Queries \(q \in Q\): bag of words, Set of documents D: a seq of words. For query \(q_{i}\), retrieved relevant documents \(D_{i} \subseteq D\); Got full or partial orderings \(L_{i}\). Let \(Q = \set{q_{i}}\). Maybe want to complete Q vs D relevence level matrix. Or, given docs D’ relevant for unseen query q, want to rank D'.

Feature extraction

\(\ftr: Q \times D \to X \in R^{D}\); D is usually \(\approx 10\). \(\ftr_{i}(q,d)\) could be TF/IDF, common word count etc.. Let \(f:X \to R\) be scoring function; it induces a relevance order \(\set{z_{i}}\) on D for every query \(q_{i}\); let \(F = \set{f}\).

Objectives to optimize

Let \(y_{i}\) be ground truth relevance-ordering of D corresponding to query \(q_{i}\); let y be induced by \(g:X \to R\).

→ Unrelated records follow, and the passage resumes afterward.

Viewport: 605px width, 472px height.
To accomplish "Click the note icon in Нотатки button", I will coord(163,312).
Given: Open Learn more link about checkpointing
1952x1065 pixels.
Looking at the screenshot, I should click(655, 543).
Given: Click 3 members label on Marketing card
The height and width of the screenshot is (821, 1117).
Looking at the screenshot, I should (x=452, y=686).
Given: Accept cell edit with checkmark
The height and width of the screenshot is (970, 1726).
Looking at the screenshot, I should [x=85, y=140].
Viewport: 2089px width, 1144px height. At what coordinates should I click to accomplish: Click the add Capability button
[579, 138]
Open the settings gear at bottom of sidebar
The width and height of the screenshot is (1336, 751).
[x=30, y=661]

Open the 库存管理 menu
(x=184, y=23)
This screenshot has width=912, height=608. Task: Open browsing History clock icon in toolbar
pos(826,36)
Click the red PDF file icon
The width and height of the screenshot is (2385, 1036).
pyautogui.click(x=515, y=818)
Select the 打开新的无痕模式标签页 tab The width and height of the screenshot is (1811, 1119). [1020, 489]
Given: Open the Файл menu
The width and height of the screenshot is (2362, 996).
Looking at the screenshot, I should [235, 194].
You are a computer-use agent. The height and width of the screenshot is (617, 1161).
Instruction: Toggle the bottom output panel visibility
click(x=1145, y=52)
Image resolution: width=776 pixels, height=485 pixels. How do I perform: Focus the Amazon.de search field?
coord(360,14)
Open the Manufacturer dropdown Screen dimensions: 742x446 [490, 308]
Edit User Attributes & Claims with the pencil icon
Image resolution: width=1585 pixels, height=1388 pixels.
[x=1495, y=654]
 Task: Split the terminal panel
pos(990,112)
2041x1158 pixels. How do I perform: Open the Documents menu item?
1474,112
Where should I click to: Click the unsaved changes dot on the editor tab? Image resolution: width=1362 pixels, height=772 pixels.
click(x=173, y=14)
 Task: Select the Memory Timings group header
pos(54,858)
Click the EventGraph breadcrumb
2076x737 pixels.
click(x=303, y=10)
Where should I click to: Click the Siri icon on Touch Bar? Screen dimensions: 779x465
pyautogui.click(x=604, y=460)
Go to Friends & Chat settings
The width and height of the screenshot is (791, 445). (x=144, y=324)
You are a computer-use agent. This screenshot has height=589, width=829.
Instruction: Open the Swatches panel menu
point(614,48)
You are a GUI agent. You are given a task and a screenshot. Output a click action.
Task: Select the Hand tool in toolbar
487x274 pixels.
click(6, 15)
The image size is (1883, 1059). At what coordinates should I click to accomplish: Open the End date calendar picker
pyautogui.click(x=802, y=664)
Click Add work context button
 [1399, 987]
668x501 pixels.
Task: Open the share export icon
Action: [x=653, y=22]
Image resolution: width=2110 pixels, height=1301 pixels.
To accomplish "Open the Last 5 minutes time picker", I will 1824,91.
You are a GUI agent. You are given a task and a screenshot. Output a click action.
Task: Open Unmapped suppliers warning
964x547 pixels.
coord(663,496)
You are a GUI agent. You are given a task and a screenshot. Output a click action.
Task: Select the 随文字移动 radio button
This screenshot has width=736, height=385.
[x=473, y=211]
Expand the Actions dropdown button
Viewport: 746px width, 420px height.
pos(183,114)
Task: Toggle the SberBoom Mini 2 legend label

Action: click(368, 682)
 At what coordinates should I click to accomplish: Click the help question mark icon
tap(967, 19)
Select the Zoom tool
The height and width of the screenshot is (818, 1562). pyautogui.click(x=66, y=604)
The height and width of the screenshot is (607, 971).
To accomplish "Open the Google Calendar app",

Loss function: \(L(f, q_{i})\) measures deviation of \(z_{i}\) from \(y_{i}\).\ Risk: \(R = \int_{Q}L(f,q) f_Q(q)dq\). Want to find f which minimizes L. But Pr(q) usually unknown; so minimize empirical risk: \(\hat{R}=n^{-1} \sum_{i} L(f,q_{i})\). Assume that \(\abs{R - \hat{R}} \to 0\).

Various Loss functions L

Pointwise

\tbc

Pairwise

Checks if this is violated: \(y_{i}(d)>y_{i}(d’) \implies f(d)>f(d’)\); so \((y_{i}(d) - y_{i}(d’))(f(d) - f(d’)) \geq 0\). Widely used. Eg: SVM ordinal regression; ranknet (best pairwise function as of 2009); lambda-rank: \(f(d) = w^{T}d\).

Listwise

Measure badness of a bigger part of the ranking, not just correctness of ranking of pairs of documents. \(q_{i}\) uniquely identified by \((y_{i}, D)\); so can consider \(L(f, y_{i},D)\) or \(L(z_{i}, y_{i})\).

Using a probability distribution on permutations

Define prob distribution over permutations \(Pr_{f}(\pi)\) with good properties: favors permutations rated highly according to f to permutations rated lower, best permutation according to f has max probability. So find f whose \(Pr_{f}\) is closest to \(Pr_{g}\). Can minimize cross entropy: \(L(f, g) = - \sum_{\pi} Pr_{g}(\pi) \log Pr_{f}(\pi)\) (List net); or \(L(f, g) = - \sum \log Pr(y_{i}|D, f)\): thereby maximizing likelihood (List-MLE). These Listwise loss calculation is hard: may need to consider n! permutations: so instead consider only ranking of top \(k\) docs induced by f. List-MLE known to be best Listwise loss function based ranking method (2009), also better than all pairsise loss function based methods.